Beautimussssss!!!!! congrats


----------



## emxracer (Jul 5, 2010)

*Re: Ok.. It finally arrived. "Private Stock" Daniel Marshall Humi 165ct Burl*

Looks like high quality construction.


----------



## logos (Jul 27, 2010)

*Re: Ok.. It finally arrived. "Private Stock" Daniel Marshall Humi 165ct Burl*

beautiful!


----------



## Padurosa (Jul 23, 2010)

*Re: Ok.. It finally arrived. "Private Stock" Daniel Marshall Humi 165ct Burl*

WOW...

Humi Envy here as well.

Congrats on the beautifull humi! And happy filling...


----------



## Jenady (Nov 23, 2009)

*Re: Ok.. It finally arrived. "Private Stock" Daniel Marshall Humi 165ct Burl*



bhxhhcz said:


> It saved about 230.00 off the retail price.


I thought you had a beautiful new Humidor. Then I read this.

AMAZING!


----------



## bhxhhcz (May 30, 2010)

*Re: Ok.. It finally arrived. "Private Stock" Daniel Marshall Humi 165ct Burl*



Jenady said:


> I thought you had a beautiful new Humidor. Then I read this.
> 
> AMAZING!


Yeah, this one has been holding strong for the last few months. I'm really happy with it. It was a great investment.
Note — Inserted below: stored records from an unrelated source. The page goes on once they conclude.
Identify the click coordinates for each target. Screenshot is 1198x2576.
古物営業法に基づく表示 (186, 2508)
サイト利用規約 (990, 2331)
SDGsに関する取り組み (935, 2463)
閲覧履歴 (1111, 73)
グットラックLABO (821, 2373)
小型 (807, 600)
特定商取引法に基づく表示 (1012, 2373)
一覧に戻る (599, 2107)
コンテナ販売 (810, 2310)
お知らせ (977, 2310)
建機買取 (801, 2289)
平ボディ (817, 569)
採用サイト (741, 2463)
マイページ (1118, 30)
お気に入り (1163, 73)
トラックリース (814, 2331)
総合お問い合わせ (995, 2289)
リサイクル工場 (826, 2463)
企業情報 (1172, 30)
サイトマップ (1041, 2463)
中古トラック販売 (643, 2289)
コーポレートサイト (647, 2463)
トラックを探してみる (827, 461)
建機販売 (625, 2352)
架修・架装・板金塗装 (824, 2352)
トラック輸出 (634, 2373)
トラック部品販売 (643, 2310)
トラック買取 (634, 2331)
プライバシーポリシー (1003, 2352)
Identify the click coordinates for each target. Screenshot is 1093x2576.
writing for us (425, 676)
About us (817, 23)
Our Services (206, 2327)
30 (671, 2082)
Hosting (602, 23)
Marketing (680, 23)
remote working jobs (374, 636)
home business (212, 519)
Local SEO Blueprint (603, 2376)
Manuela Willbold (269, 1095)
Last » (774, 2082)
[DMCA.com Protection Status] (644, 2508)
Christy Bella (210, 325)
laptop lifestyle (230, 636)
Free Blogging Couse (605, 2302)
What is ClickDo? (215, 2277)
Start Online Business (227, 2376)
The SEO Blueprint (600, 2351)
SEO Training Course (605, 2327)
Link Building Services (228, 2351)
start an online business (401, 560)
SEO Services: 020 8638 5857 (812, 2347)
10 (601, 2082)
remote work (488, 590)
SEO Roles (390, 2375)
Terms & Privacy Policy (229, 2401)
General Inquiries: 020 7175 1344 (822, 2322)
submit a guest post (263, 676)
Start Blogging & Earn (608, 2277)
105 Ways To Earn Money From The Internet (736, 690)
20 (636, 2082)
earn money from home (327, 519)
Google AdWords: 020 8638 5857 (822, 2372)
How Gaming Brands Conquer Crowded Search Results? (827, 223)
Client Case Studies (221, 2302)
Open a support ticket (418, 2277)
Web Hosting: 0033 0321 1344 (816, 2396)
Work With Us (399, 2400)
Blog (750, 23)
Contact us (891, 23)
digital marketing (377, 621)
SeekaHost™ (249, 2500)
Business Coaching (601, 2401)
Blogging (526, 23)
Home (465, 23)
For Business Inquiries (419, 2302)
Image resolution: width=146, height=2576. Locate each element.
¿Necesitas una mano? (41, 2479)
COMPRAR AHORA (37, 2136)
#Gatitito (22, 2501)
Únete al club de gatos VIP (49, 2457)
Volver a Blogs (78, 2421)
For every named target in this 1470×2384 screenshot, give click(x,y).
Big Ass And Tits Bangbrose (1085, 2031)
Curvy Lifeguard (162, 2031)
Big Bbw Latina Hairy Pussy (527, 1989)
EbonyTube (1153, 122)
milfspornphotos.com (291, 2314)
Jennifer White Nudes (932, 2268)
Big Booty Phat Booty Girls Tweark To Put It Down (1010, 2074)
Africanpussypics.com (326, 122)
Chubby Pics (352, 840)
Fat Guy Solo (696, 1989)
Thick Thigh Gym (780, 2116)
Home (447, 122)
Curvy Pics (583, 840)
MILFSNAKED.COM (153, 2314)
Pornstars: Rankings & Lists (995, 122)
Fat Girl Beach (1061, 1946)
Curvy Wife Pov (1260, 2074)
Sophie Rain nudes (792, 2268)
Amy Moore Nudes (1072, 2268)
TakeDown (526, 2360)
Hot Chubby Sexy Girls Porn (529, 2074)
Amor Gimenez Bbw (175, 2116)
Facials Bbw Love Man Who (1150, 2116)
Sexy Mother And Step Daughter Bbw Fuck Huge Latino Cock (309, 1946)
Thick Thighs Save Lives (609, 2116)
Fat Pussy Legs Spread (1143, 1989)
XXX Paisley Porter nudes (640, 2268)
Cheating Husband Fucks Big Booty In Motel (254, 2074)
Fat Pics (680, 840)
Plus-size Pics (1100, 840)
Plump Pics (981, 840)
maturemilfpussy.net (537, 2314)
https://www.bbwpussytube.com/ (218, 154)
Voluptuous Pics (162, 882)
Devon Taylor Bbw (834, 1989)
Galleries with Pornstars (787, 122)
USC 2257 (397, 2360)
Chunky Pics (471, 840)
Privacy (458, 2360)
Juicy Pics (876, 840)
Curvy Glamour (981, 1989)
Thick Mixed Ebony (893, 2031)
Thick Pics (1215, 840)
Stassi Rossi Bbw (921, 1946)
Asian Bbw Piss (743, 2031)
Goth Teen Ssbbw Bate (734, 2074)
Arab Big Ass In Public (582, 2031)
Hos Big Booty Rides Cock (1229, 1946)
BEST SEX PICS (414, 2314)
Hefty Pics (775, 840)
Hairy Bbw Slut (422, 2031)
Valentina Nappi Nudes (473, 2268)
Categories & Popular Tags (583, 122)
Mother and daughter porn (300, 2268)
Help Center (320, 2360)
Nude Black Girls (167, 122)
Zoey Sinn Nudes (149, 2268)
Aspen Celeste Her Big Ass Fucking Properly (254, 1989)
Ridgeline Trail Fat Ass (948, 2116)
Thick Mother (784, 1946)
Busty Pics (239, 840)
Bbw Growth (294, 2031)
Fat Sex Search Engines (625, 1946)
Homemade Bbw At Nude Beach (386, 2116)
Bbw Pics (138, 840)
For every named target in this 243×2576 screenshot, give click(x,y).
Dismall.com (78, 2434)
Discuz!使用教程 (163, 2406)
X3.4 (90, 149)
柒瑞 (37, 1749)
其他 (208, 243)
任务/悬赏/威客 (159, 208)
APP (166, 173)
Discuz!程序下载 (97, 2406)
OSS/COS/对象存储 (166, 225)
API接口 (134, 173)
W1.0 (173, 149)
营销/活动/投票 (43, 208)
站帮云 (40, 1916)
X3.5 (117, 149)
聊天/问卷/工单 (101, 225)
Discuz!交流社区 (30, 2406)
I'll probably be ordering another sometime in the near future, as this one is starting to get full. Although, I think I'm going to do something different, like the wineador, or a cooler.


----------



## CopGTP (Jun 8, 2010)

*Re: Ok.. It finally arrived. "Private Stock" Daniel Marshall Humi 165ct Burl*

WOW, great looking humi, and coolidor FTW!!!  I was skeptical at first, but now I love mine!


----------